Colleges and universities provide an estimate of your COA. The calculation includes tuition and fees, room and board, books, supplies, transportation, loan fees, and other related school expenses. Child and dependent care costs are considered, too, as are costs related to a disability or eligible study-abroad programs.
Next, the FAFSA calculates the amount your family is expected to contribute (EFC). The system figures that 20% of a student’s assets and 5.64% of the parents’ assets should be available for spending in any one college year. So the key is to put most college savings in the parents’ name. However, 529 college savings plans, whether they are in the child’s or parents’ name, are evaluated at the same parental rate of 5.64%.
After subtracting the EFC from the COA, the FAFSA shows you how much financial aid you qualify to get. This aid can be need-based or non-need-based grants and loans.

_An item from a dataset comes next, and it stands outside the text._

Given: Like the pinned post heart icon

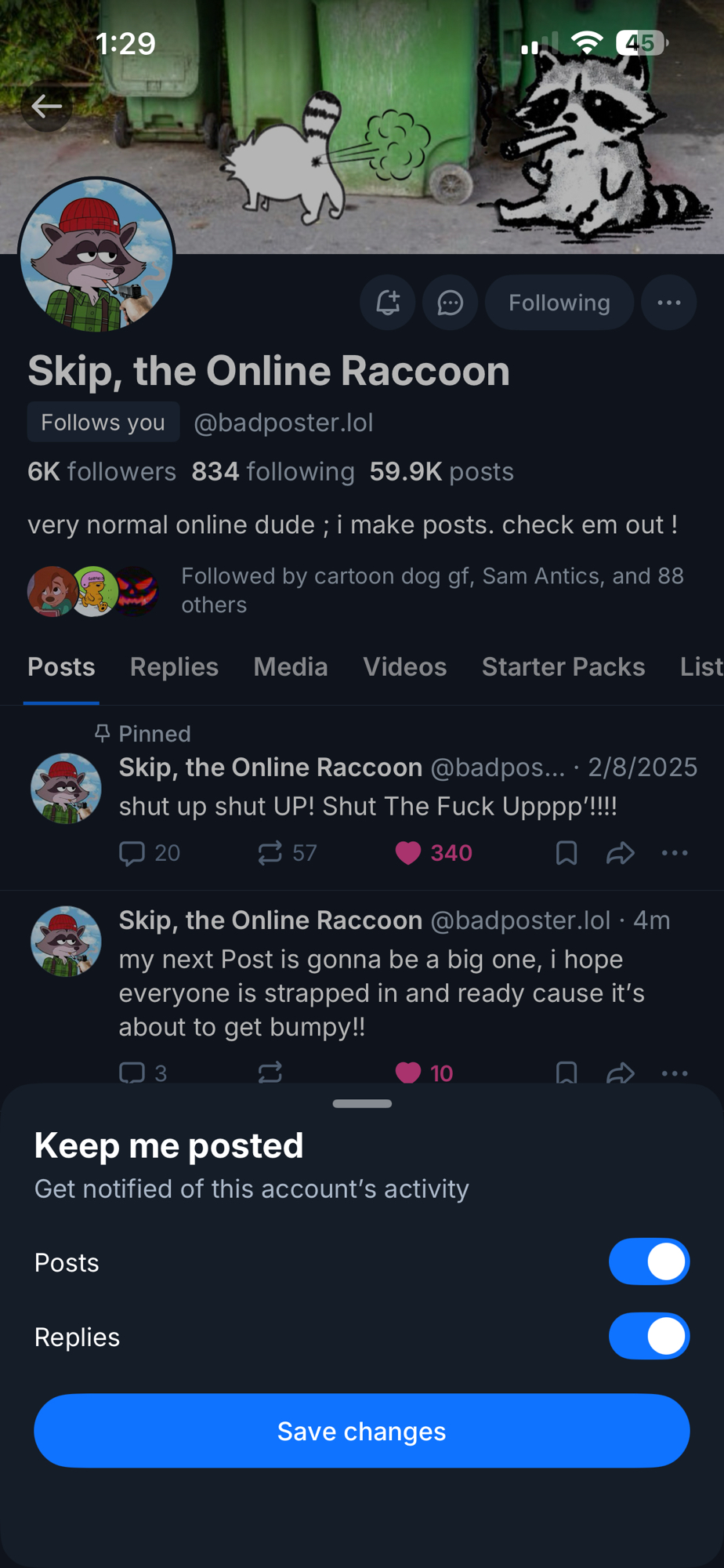Looking at the screenshot, I should click(408, 853).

Can You Lower Your Assets?
You can also lower your assets by paying off credit cards or spending money on college needs prior to filing out the FAFSA—for eaxmple, if you (or your parents) plan to buy a computer and a car to get back and forth to school. You can also consider pre-paying bills, such as a mortgage or other debt, to reduce your assets before you complete the FAFSA. However, keep in mind that about $50,000 in family assets is protected by the FAFSA formula—the exact amount depends on the parents’ age.

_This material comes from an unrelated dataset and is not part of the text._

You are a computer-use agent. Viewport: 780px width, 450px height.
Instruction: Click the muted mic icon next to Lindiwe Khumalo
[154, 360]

Assets not considered in this calculation include the value of the family home, the value of retirement assets, insurance policies, and annuities. (Another way parents can reduce assets is to increase their contribution to their retirement accounts while their child is in high school.) Personal items such as cars, clothing, and furniture are also not assessed when calculating the EFC.
Need-Based Aid Options
These grants do not need to be repaid. They are primarily awarded to undergrads, but some teacher certification programs are also eligible for Pell Grants. The maximum award in the 2019–2020 academic school year is $6,195. The financial aid office will determine how much you qualify to receive.
Federal Supplemental Educational Opportunity Grant
This grant program also does not need to be repaid, but it is not available at all schools. The amounts that can be awarded are between $100 and $4,000 per year, as of February 2019.
These loans are subsidized by the government, which means Uncle Sam will pay the interest on them while you are in school and for a grace period of six months after you graduate. Loan amounts that can be subsidized range from $5,500 to $12,500 per year, as of 2019, depending upon your student status. However, no subsidized loans are available for graduate study. (For more on student loans, see "College Loans: Private vs. Federal.")
Federal Perkins Loan
These loans are available to students with exceptional financial need at the undergraduate and graduate level. Not all schools offer these loans, and each school that does has a limited pool of loans available each year.
Federal Work Study
If you are not able to get enough in scholarships, grants, and loans, part-time jobs are sometimes available as part of the Federal Work Study program. Both undergraduate and graduate students may be eligible.
Direct Unsubsidized Loan
This is similar to the subsidized loan program with one big exception: The government doesn’t pay the interest while the student is in school or during the six-month grace period afterward. If a student or his/her parents doesn’t pay the interest during these times, it will be added to the principal of the loan.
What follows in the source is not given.